### WHAT YOU HAVE TO DO
Repeat the lines of the records starting at the line that contains "Image resolution: width=1117" and ending at the end of the records, leaving out the pictures.

[DATA SUPPLIED start]

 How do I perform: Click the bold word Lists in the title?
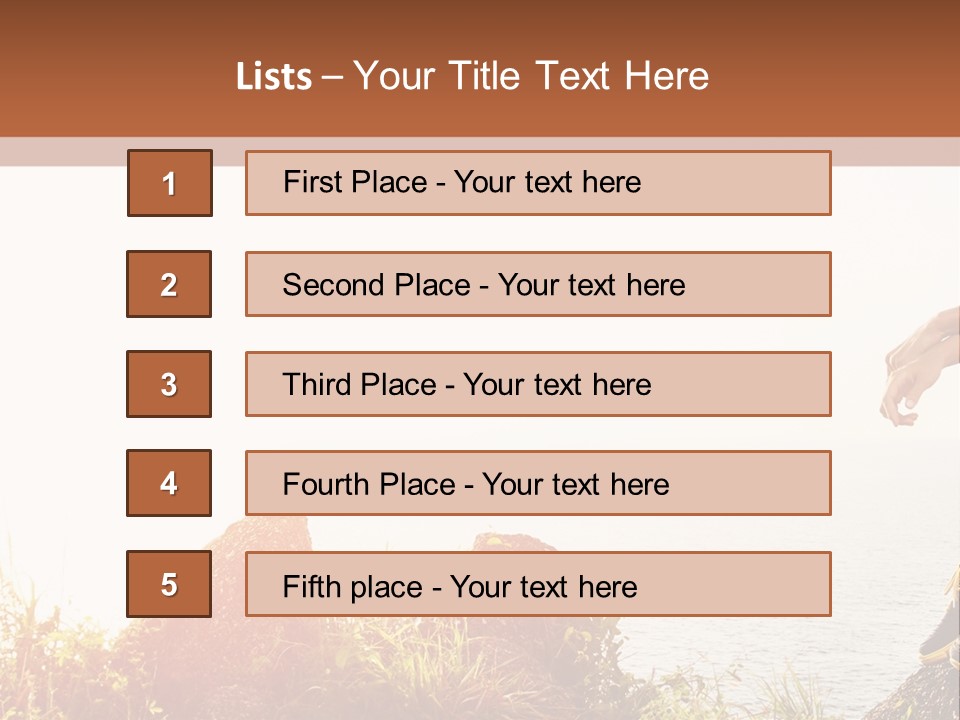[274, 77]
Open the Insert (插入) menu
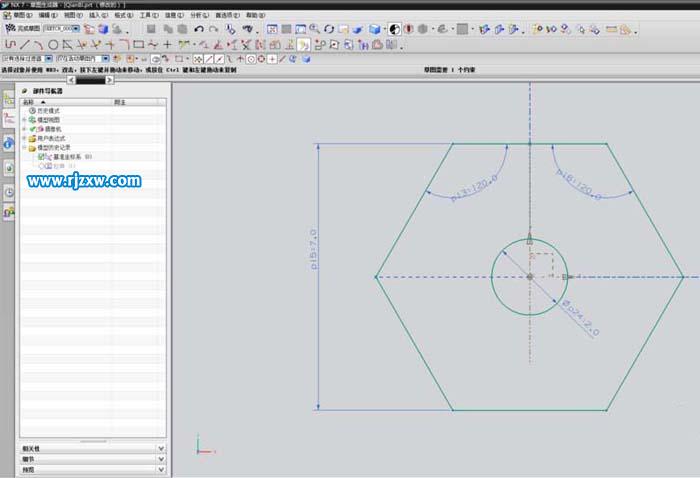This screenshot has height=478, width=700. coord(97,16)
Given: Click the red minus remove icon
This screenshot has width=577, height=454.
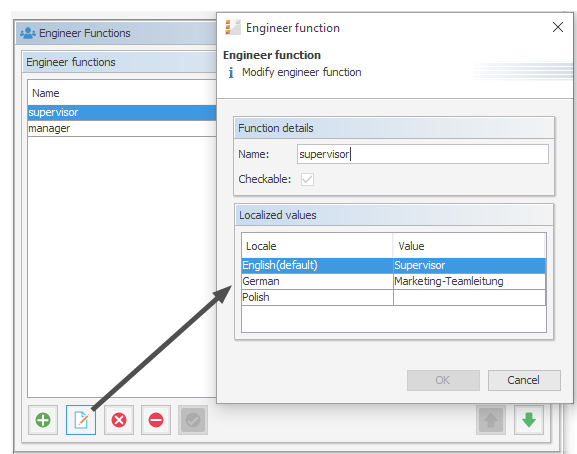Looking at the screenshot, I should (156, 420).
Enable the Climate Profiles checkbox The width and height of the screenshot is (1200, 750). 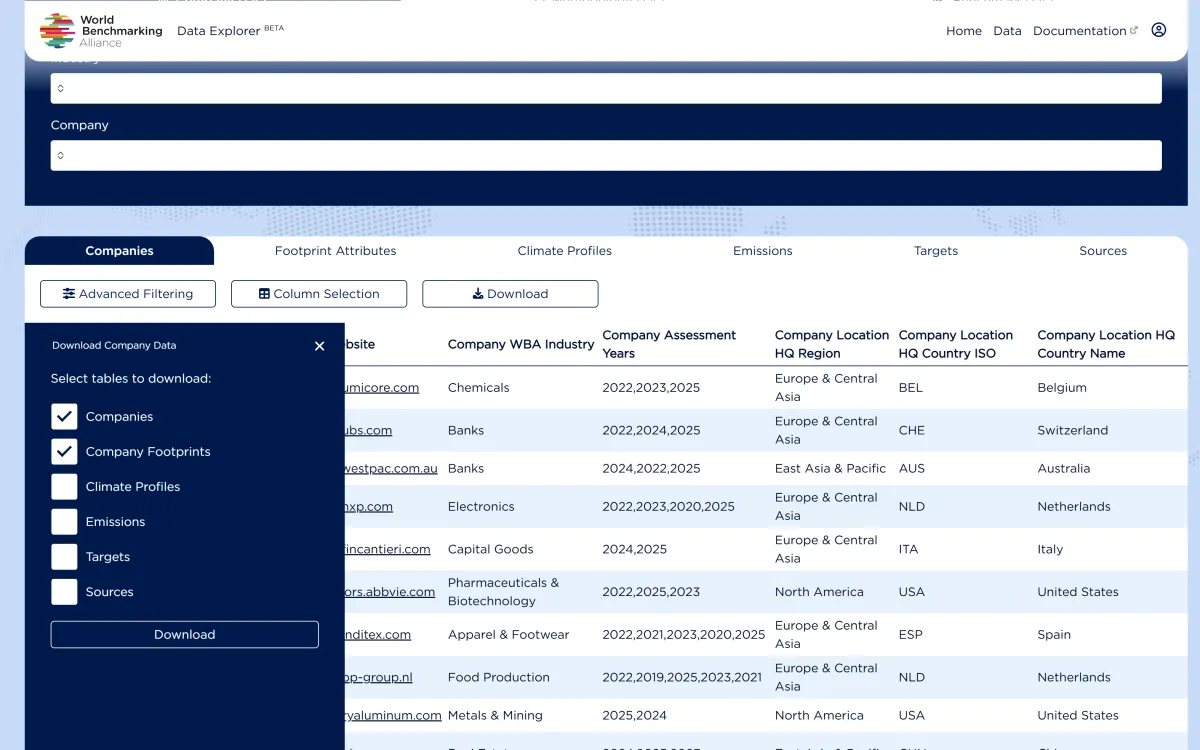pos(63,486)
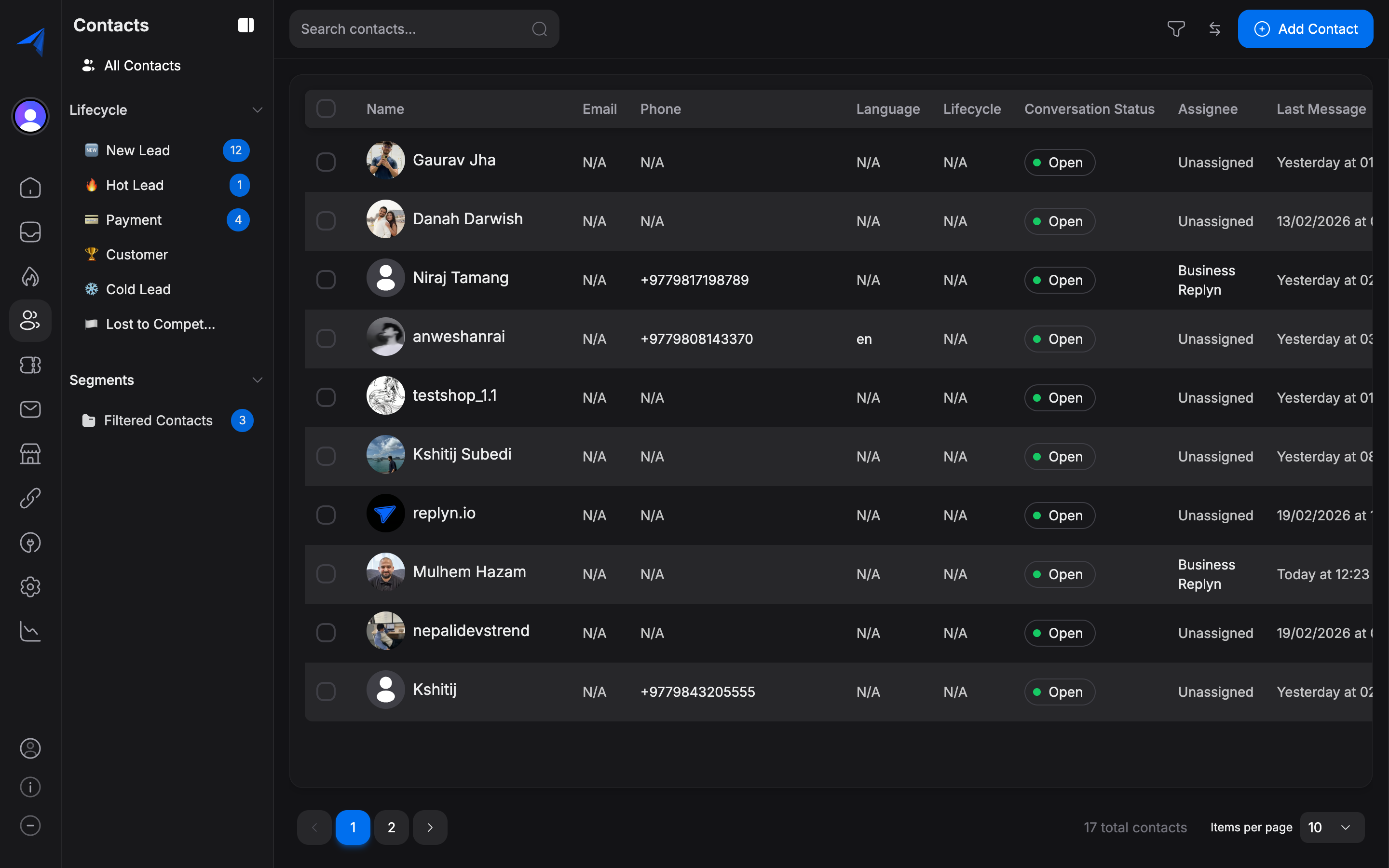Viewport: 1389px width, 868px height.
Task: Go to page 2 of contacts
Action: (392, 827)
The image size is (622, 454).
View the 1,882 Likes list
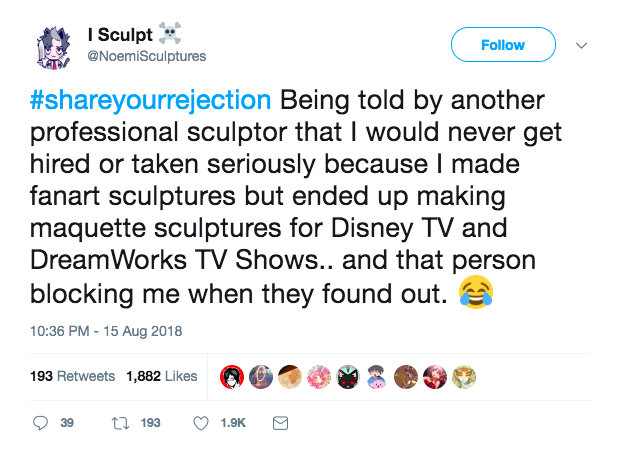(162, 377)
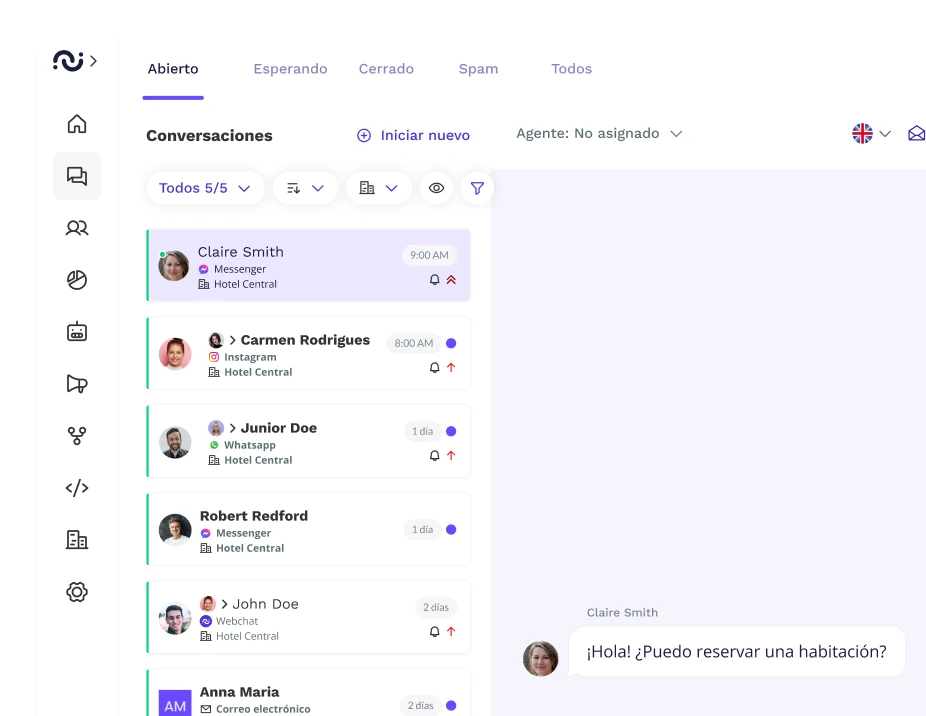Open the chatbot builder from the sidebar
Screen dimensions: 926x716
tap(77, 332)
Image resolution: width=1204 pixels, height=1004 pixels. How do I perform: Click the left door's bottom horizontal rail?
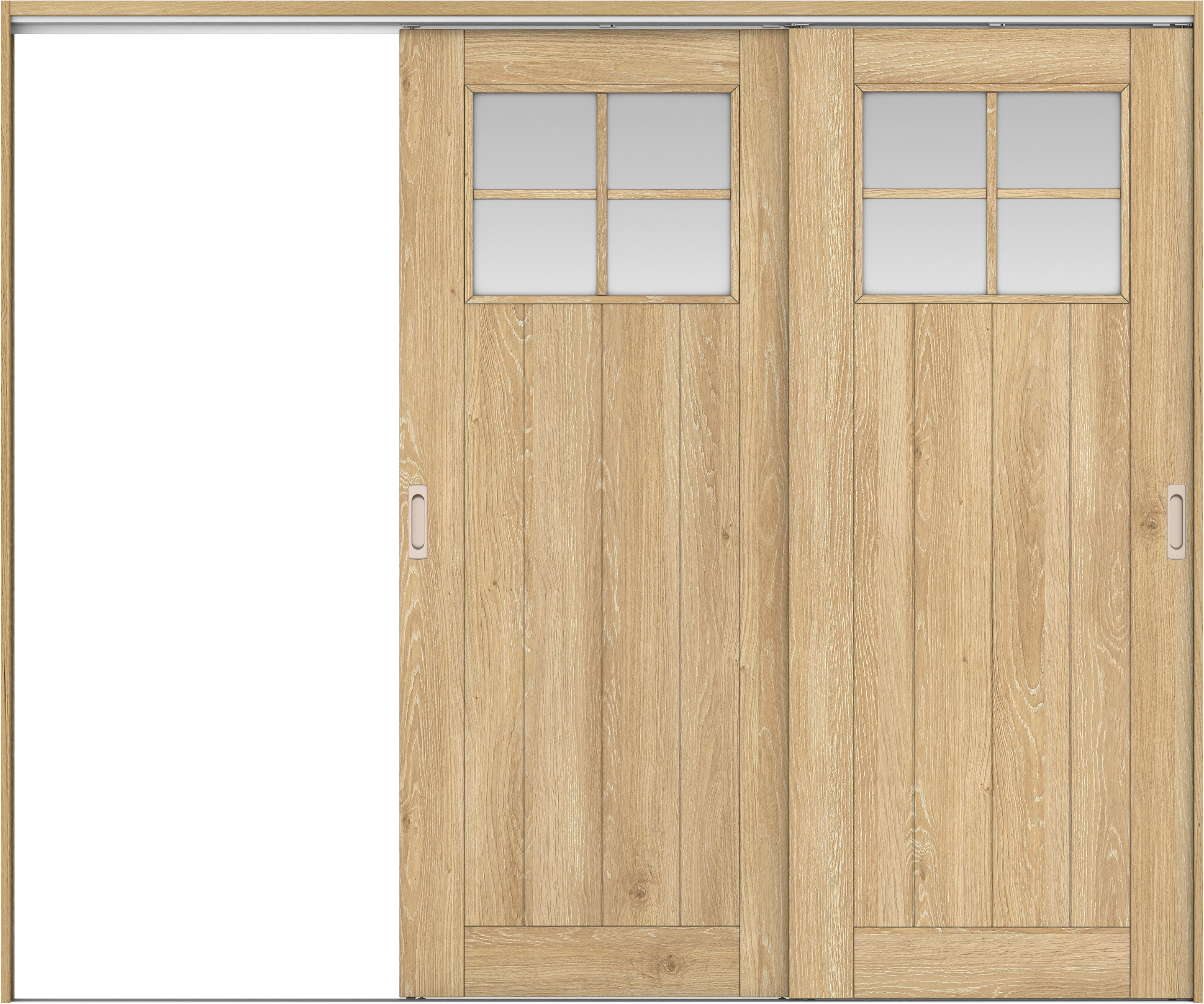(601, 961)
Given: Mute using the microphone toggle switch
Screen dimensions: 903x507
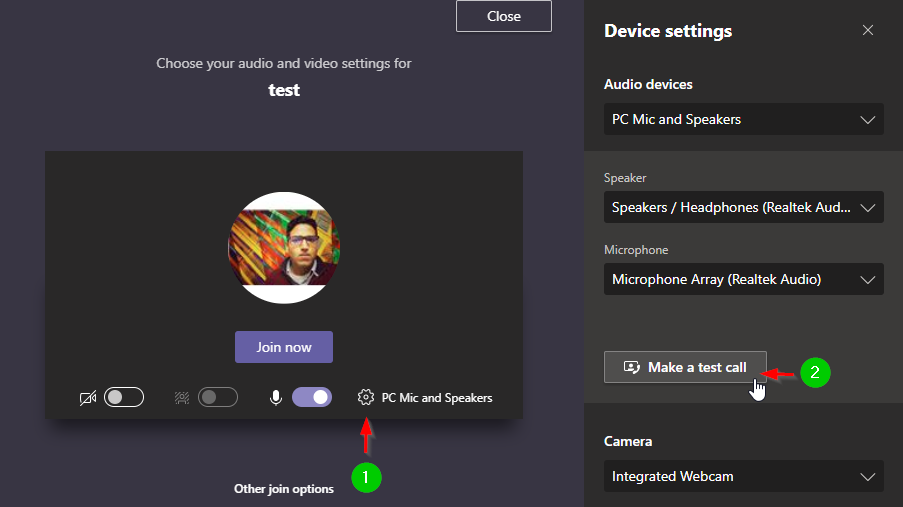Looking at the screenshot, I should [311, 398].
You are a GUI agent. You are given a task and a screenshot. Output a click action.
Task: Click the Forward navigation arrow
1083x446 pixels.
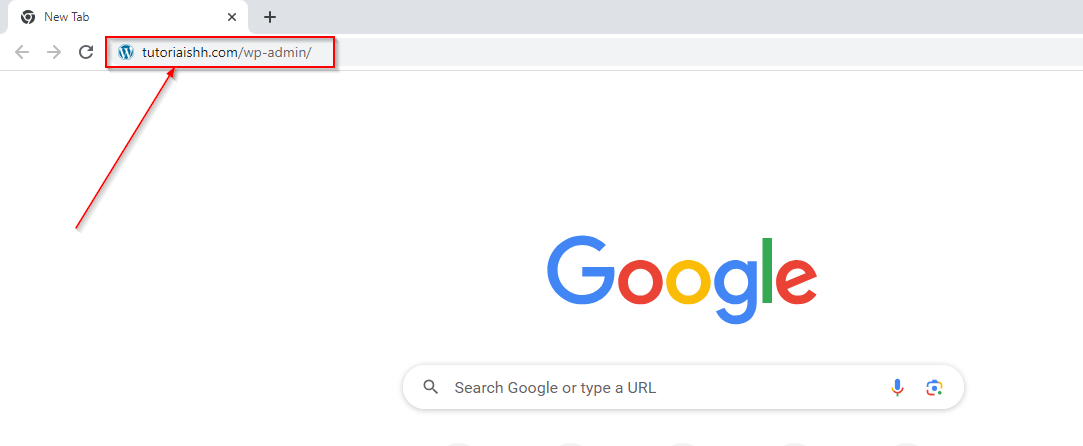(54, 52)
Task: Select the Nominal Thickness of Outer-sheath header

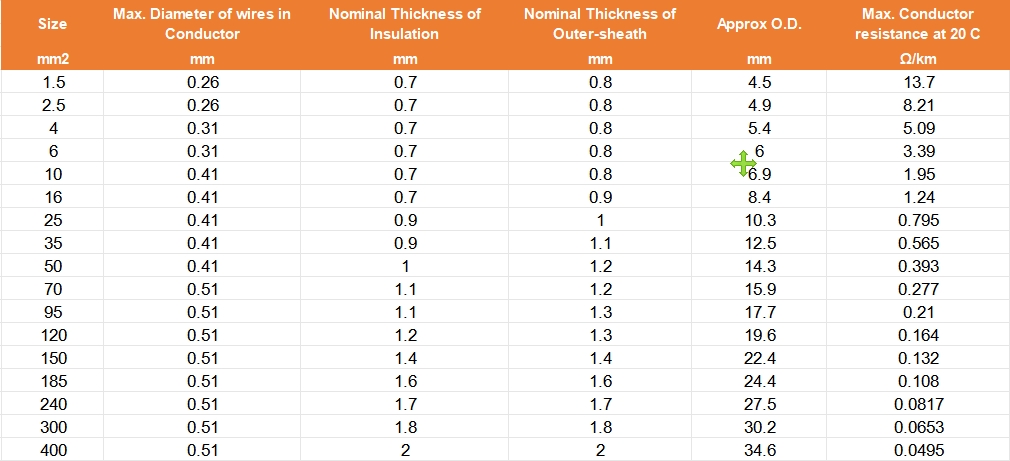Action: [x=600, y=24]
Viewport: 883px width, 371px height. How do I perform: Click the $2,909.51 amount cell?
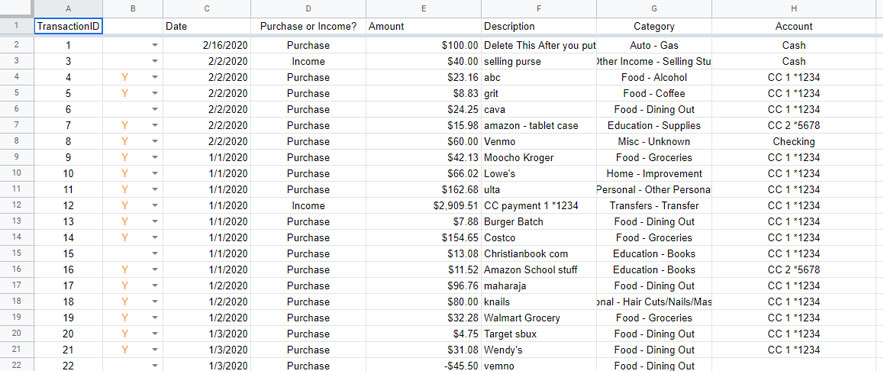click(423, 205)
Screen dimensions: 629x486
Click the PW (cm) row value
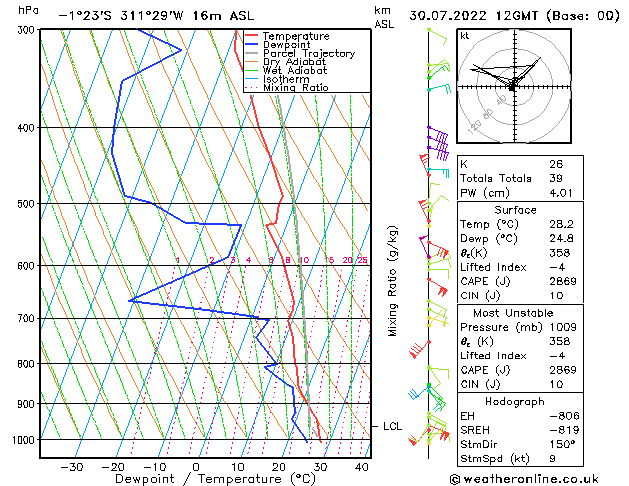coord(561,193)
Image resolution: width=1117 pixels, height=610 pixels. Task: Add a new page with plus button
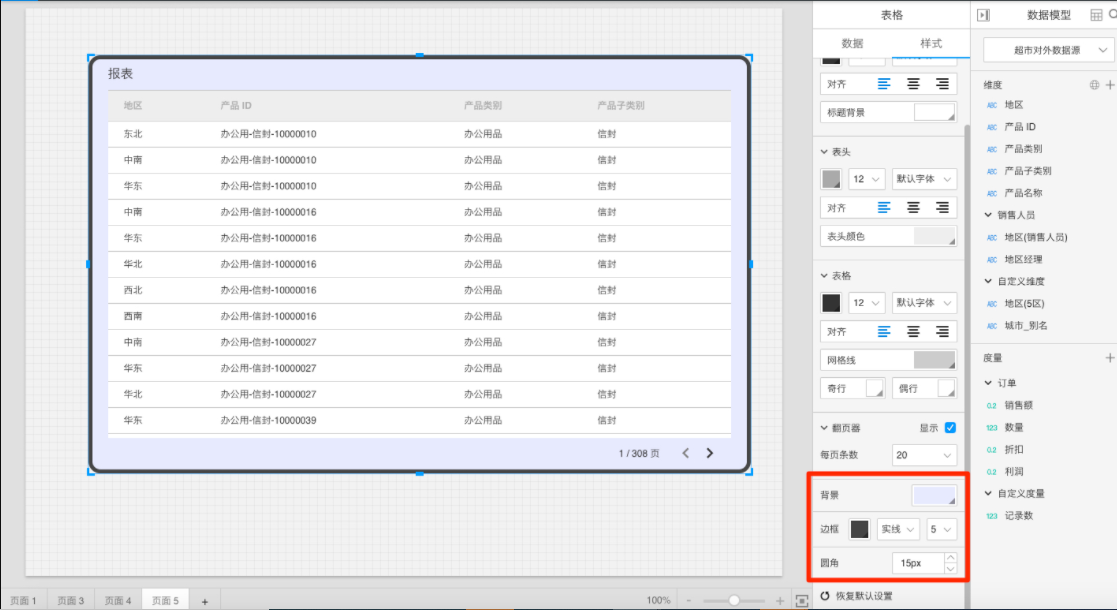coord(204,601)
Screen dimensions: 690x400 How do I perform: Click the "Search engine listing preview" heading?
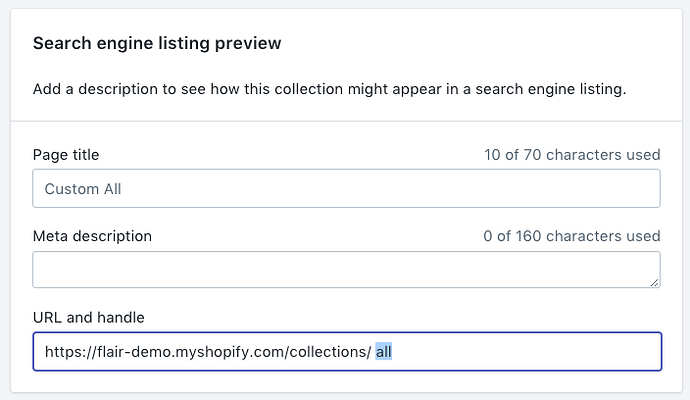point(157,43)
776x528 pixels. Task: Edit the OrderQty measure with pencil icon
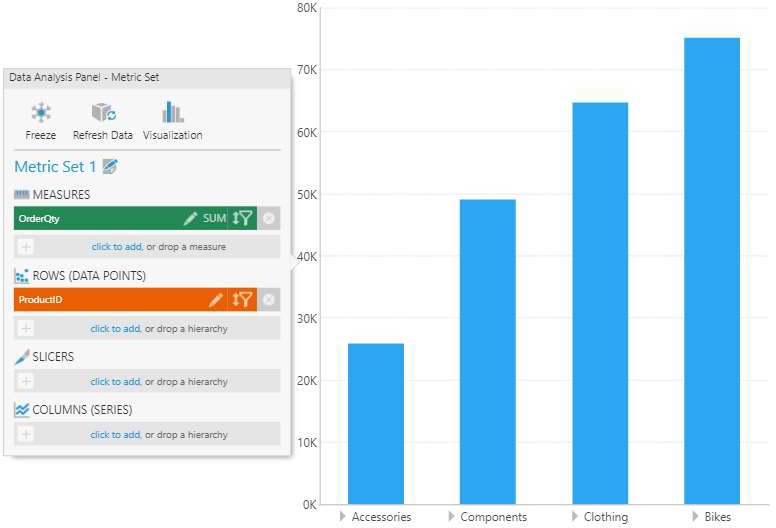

[DATA SUPPLIED end]

### OUTPUT OF THE EXERCISE
Image resolution: width=1117 pixels, height=610 pixels. Task: Add a new page with plus button
coord(204,601)
Screen dimensions: 690x400 How do I perform: Click the "Search engine listing preview" heading?
point(157,43)
776x528 pixels. Task: Edit the OrderQty measure with pencil icon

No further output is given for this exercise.